The future of Super Rugby seems perennially under the microscope, but this time its custodians have us believe they are armed with a telescope too.
Blue sky thinking in the dark, cynics might suggest, but either way Sanzaar, the organising body for major rugby in the southern hemisphere, have to deal with rumours that South Africa is likely to reduce its current footprint of four entrants.
Sanzaar were quick to rubbish the rumours as claptrap. They made it clear they are reviewing the competition’s sustainability as far as 2030, but that no decision or clear direction has been identified regarding expansion or further contraction of the competition.
In the last few seasons the competition has been in a state of flux with its participating membership ballooning to 18 in 2016 before being trimmed back amid much gnashing of teeth to 15 this year.Despite their denials, where there’s smoke a spark likely preceded, and South Africa’s developing bromance with European rugby officials has been interpreted as a sure sign that more local franchises are to follow the Cheetahs and the Southern Kings into the Pro14 competition.
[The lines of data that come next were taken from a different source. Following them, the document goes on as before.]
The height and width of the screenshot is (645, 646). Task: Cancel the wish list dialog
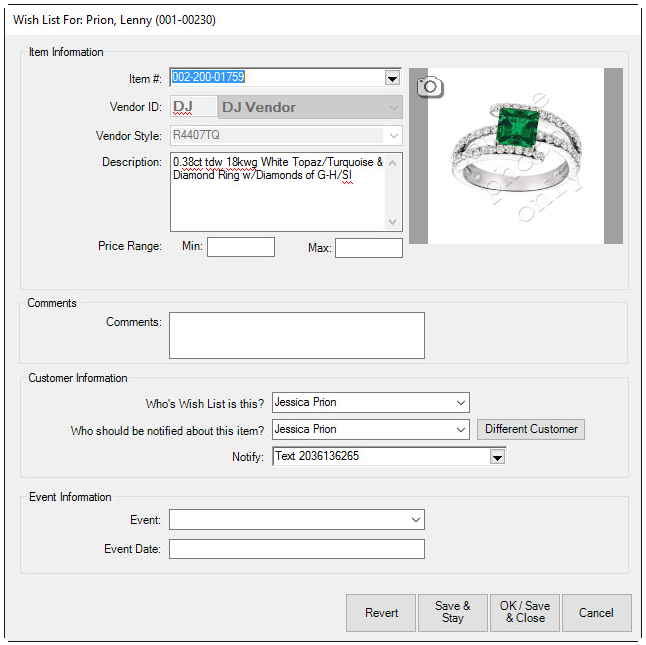click(x=596, y=613)
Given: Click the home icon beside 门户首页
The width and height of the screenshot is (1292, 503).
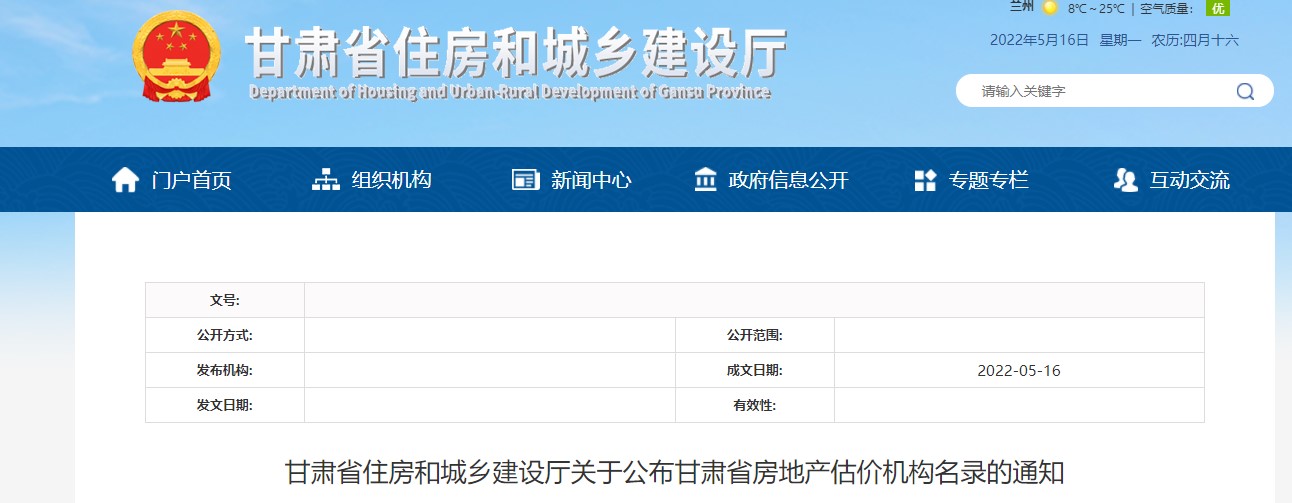Looking at the screenshot, I should (125, 180).
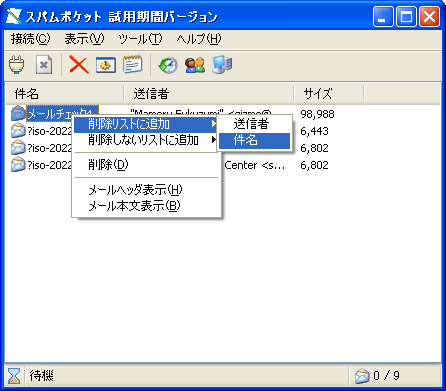The width and height of the screenshot is (446, 391).
Task: Expand 削除リストに追加 submenu
Action: 145,124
In fact Griquas and the Pumas have already been given franchise status with their path to Europe also clearly mapped. Will heavyweights like the Lions, the Bulls, the Stormers and the Sharks follow?
Having one foot in Europe and the other this side of the equator has given SA Rugby options, and indeed leverage, they did not have before.
Being geographically neutral is hugely advantageous. On one hand they share seasonal similarities with their southern hemisphere partners, while occupying the same timezone has helped them find favour with broadcasters in the north.
“We have no plans to walk away from Sanzaar. We want to keep this unique position,” said SA Rugby president Mark Alexander on Thursday.
It makes sense for SA Rugby to play both sides of the fence. Playing in the Pro14 gives South Africa a larger footprint on a global scale and it affords its players the opportunity to showcase their talent on a better lit stage. Already teams who they come up against are luring them north.
There are spinoffs for the country, too, as witnessed with the foreign currencies that travelling supporters of Munster and Ulster pumped into the local economy.How all this will affect Super Rugby remains to be seen but already Sanzaar tacitly accepts “less is more”.
Super Rugby once prided itself for the unremitting competitive spirit in which it was played. It was what set it apart. Like no other competition, it prepared the elite players of South Africa, Australia and New Zealand for the rigours of Test rugby.
If they were to put the integrity of the competition before their own narrow interest, then Sanzaar should return to a 12-team format.
Winning it will imbue the winner with the sense that they are best of the best. How rugby bosses decide who gets the chop is a prickly matter, especially when you consider the Jaguares and the Sunwolves’ participation is just about sacrosanct. The Jaguares are developing into a force, while the involvement of the Sunwolves is a developmental imperative with Japan staging next year’s Rugby World Cup.
“People are just speculating,” said Alexander about the rumours. “We are an equity partner in Super Rugby. It has just been good for South African rugby. We have an expanding footprint in the north but we are happy with Sanzaar. No other international federation plays in two international competitions (either side of the equator). We are in a unique position.”
For the moment, it seems, we have to be satisfied with pie in the sky.